Çevremizdeki ve içimizdeki tüm sorunlara rağmen kredi derecelendirme kuruluşları bugün Türkiye’yi yatırım yapılabilir ülke olarak görüyor. Artık kimse çay, kahve, şampuan için Salıpazarı’nın küçük dükkânlarını ziyaret etmek zorunda değil. Kaçak gelen kot pantolon için Kapalıçarşı’ya gidilen günler geride kaldı.
Bunun kıymetini bizim gibi sıradan insanların da AK Parti iktidarının da bilmesi gerekiyor. Başta Babacan olmak üzere partinin ekonomi ekibi ve Merkez Bankası bürokrasisi iyi bir iş çıkarttı. Türkiye kendi potansiyelini realize etmeye başladı. Buna iç siyasetteki görece istikrar, dış politikadaki çatışma çözümcü yaklaşımın da katkısı oldu.
İktisatçı olmadığım için ekonomiyi bekleyen riskler ve tehditler konusunda söyleyebileceğim fazla bir şey yok. Ancak iç ve dış siyasette bizi ciddi sorunların beklediğini görebiliyorum. Ekonominin bu kadar hızla rayına oturabilmesini sağlayan koşulların değişmesinden, bu değişimin iktidar tarafından görülememesinden endişe ediyorum.

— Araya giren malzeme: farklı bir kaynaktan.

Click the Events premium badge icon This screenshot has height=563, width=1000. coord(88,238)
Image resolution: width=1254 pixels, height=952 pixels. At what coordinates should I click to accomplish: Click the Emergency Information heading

Oysa Türkiye’nin de bu koşullara uyum sağlaması, yeni stratejiler ve vizyon üretmesi gerekiyor. Mesela Arap Baharı’nın bize sadece fırsatlar sağladığını, Suriye sorunu atlatıldıktan sonra önümüze kimsenin çıkmayacağını düşünürsek yanılırız. Arap Baharı bölgesel ağırlığımızı arttırmış olabilir.
Ama aynı zamanda bölgeye bakışı, bölgenin kendisini anlamlandırmasını da değiştirdi, meşruiyet arama ve yaratma zeminini farklılaştırdı. Bundan sonra Kürt sorununu yönetmemiz eskisinden çok daha zor olacak, açlık grevleri bitse ve silahlar sussa dahi başka sorunlar çıkacak.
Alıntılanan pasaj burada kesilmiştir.